I used to say the same thing...funny,. tho, I don't do much of anything anymore. The beach? Too crowded, too many illegals drinking beer and harrassing people, strollers everywhere, dirty baby diapers on the sidewalk, in the sand, wierd, creepy middle eastern guys staring outright at anything female...same for museums - too crowded, baby strollers everywhere (and god help you if you don't get out of the precious liberal babies way), illegals dumping their kids there for babysitting, they run wild and break anything not nailed down (or even nailed down)...don't go to the mountains, can't afford the rentals, the traffic up, or the lines on the slopes...can't go hiking, everywhere is innundated with SUVS all weekend, and even more strollers and liberals...and traffic...movies? Forget it. Rude kids, cell phones, attitude. I don't do anything in SF anymore because of the crime, traffic, homeless people peeing and defecting on the street, the liberals...
SF is losing it's beauty, with every over-priced "luxury" condo high rise that goes up. All of the character of SF was erased in the .com boom, and was finished up with the housing boom, and whatever culture is left hides from fear of being targeted by the SF City Council and their effete Mayor.
It's gone from thinking bout getting out, to figuring out when - my entire family left, most of my friends have moved away, and the majority of the people I run into daily are the kind of people everyone else moved to get away from. I had a discussion with a born and raised Californian recently, who's very liberal, and she said she hates what CA has become, and the liberals here now scare her, as she doesnt think they're liberal at all. She's happy now, several states away, but almost cried when she saw what her state had become in only a few years.

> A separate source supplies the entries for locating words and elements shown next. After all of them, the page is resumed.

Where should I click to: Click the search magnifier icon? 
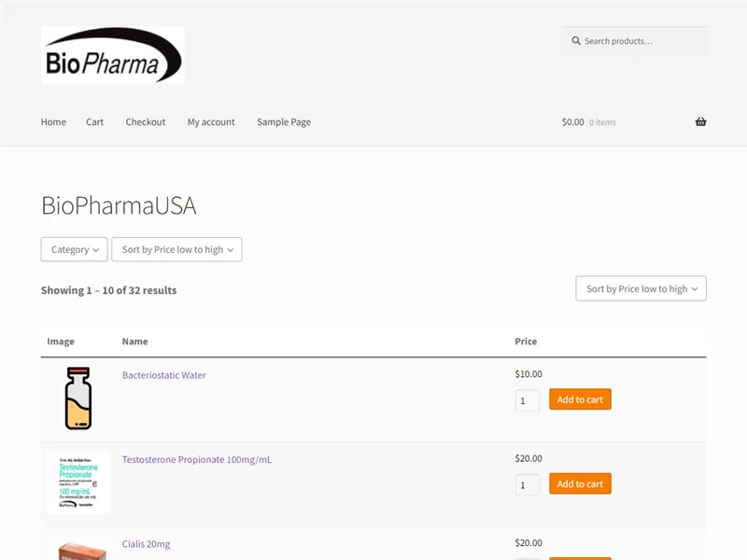[x=577, y=41]
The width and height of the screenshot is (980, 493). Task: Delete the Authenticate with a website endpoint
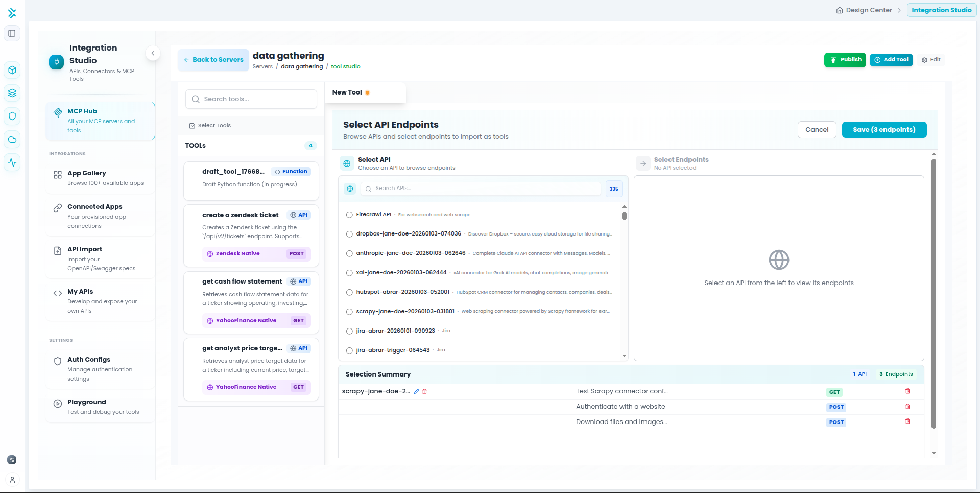907,407
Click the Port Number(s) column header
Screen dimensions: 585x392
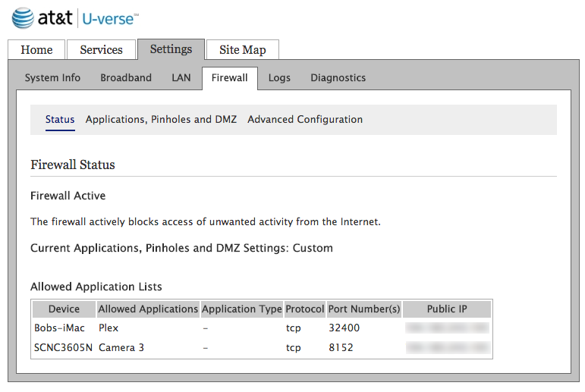(x=363, y=309)
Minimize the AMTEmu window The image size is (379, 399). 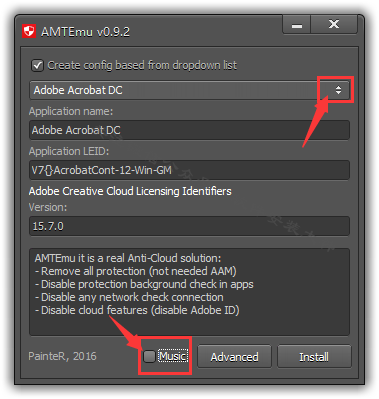pos(296,25)
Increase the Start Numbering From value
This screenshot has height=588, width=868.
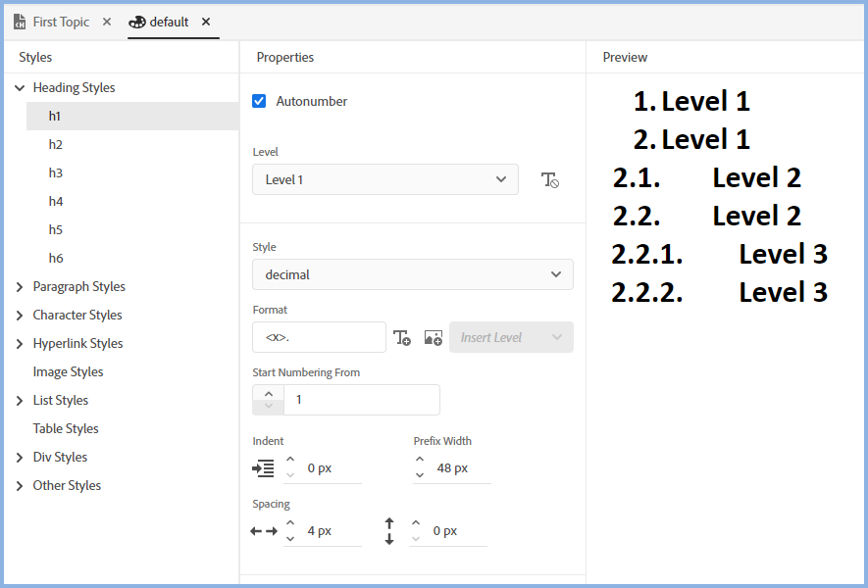click(269, 393)
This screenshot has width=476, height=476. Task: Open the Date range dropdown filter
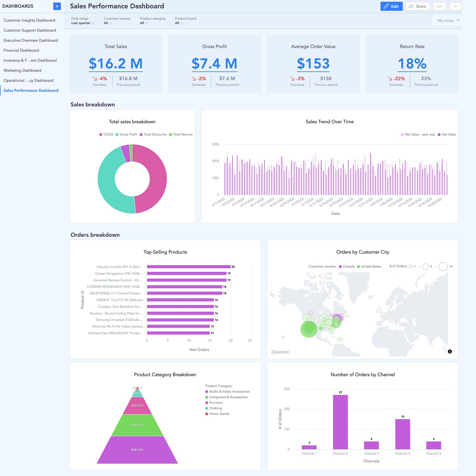(x=82, y=23)
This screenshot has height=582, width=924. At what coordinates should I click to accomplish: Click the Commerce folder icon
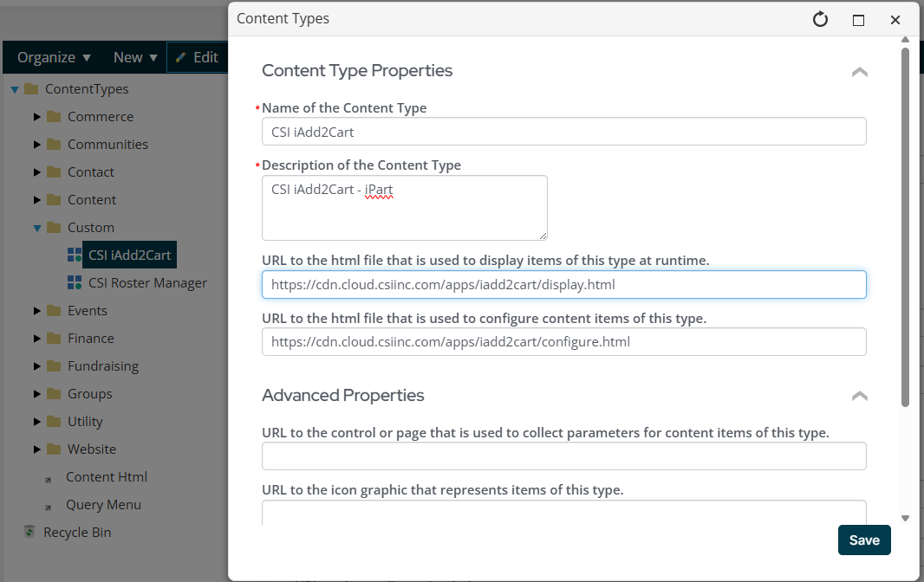54,117
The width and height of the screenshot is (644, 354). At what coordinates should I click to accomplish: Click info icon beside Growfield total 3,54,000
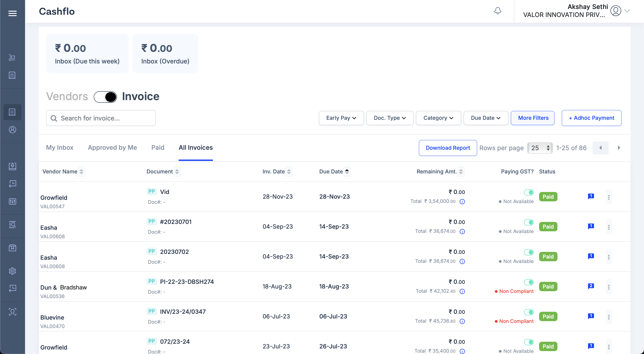click(462, 202)
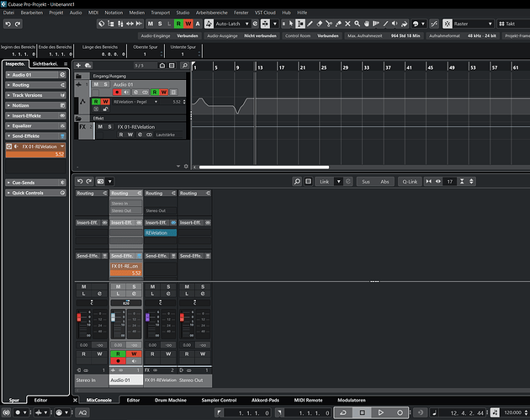Mute the Audio 01 track
Screen dimensions: 530x420
click(x=97, y=84)
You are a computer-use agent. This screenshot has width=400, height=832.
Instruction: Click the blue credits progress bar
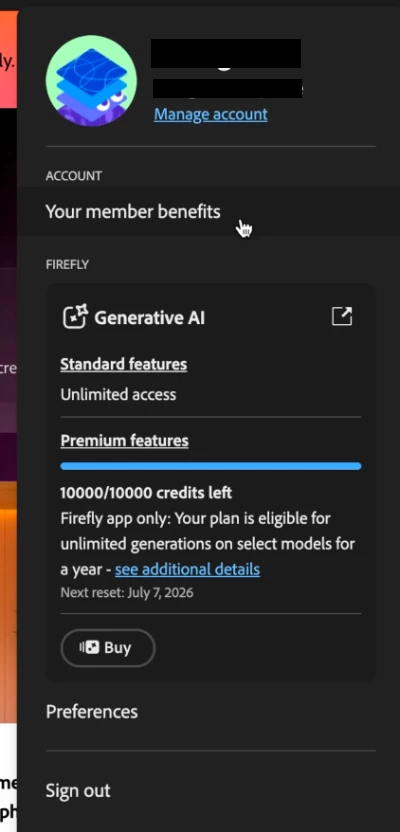[211, 466]
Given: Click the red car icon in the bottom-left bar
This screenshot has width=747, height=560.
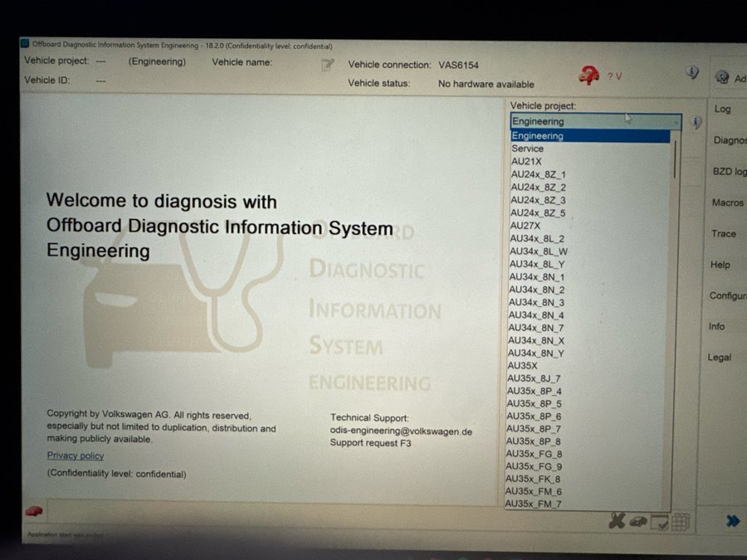Looking at the screenshot, I should [34, 511].
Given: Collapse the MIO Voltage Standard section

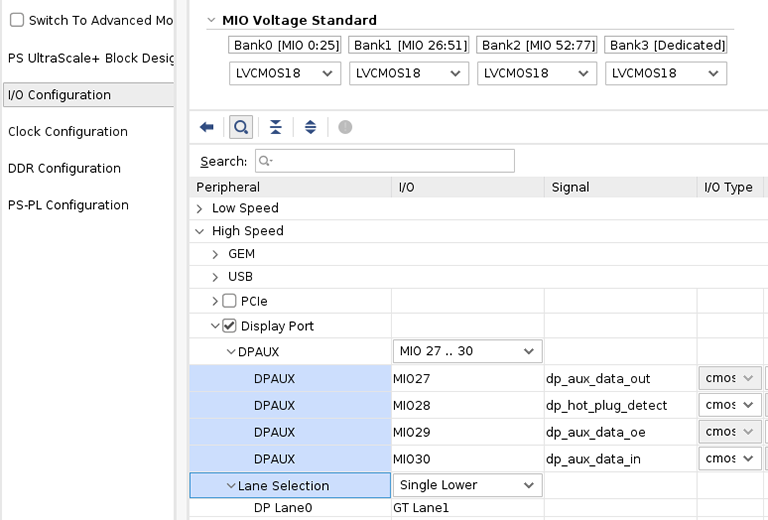Looking at the screenshot, I should tap(209, 20).
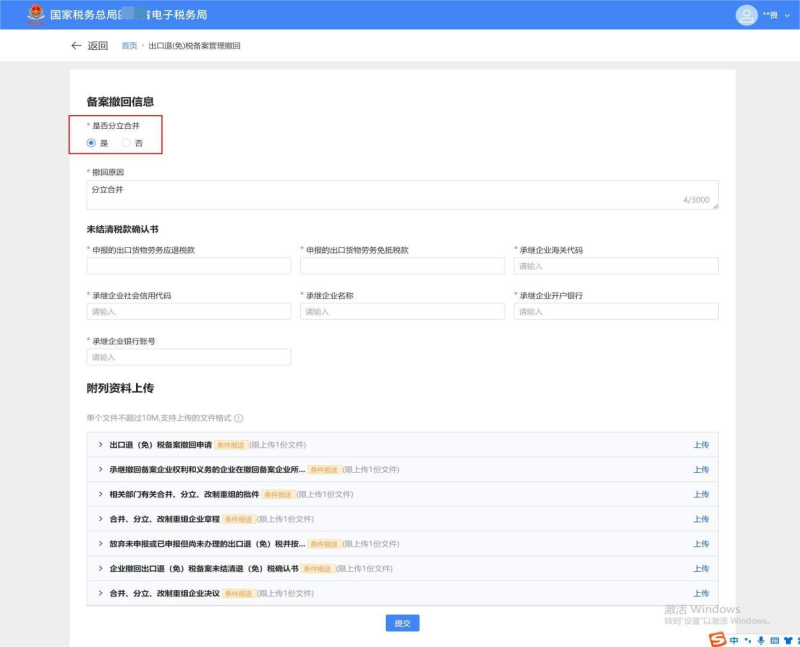
Task: Expand the 出口退（免）税备案撤回申请 row
Action: point(100,445)
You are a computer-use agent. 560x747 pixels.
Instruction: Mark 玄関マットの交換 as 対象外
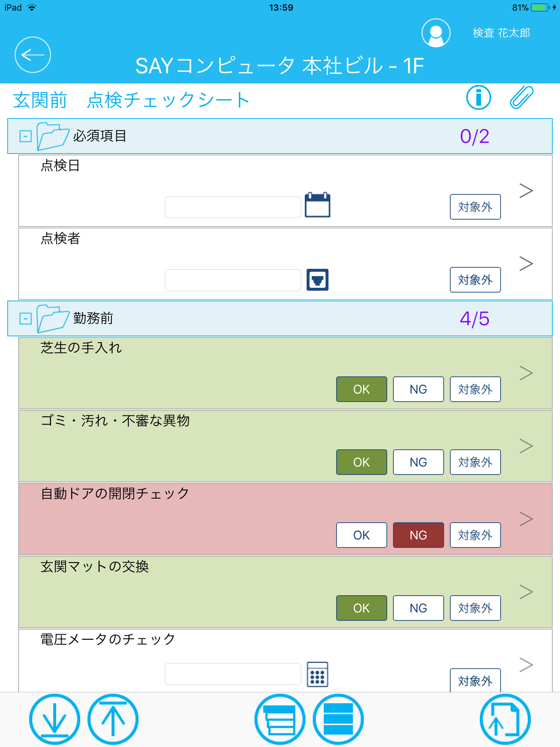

NY has an unfair reputation for being rude, but they can't hold a candle to "Californians". (I was raised in NY, I know better, New Yorkers are the friendliest people around, they just have little patience for the idiocy of Californians). I've lived in my apartment for a year and a half now, and the ONE neighbor I saw and greeted, grunted and glared at me, and slammed his door in my face.
California will become the ultimate liberal nirvanah - mile after mile of ghetto and bario, with walled and armed enclaves for rich liberals scattered here and there. We're almost there - but i won't be.
"Chinese and Filipinos in droves"
And that is bad why?
Hey, you're a Freeper, you're VERY welcome here in AZ.
I've worked with people who have moved from California out here to suburban Kansas City. They all think they've died and moved to real estate heaven. Four bedroom, three car garage, three and a half bath houses on quiet streets go for well under $275,000. Property taxes run about $2000. They can't believe it.
"Show me just what Mohammed brought that was new, and there you will find things only evil and inhuman, such as his command to spread by the sword the faith he preached." -Manuel II Paleologus
I have never had a bad experience at any of the beaches like you described, and always had fun in SF, but then I didn't live there. I didn't find most Californians to be rude, unless it was on the freeways. I agree about the liberals; I was way outnumbered as a conservative Republican, and took a lot of heck for my views. CA is the ultimate nanny state, IMO, and that, and the goofy libs, are the main reasons I left. I'm much happier here in the SE corner of WA state.
I can't say a thing about NYers, as I've never either visited or lived there.
yes, but what kind of jobs can they get? home prices in the NYC metro area are high - but so are salaries.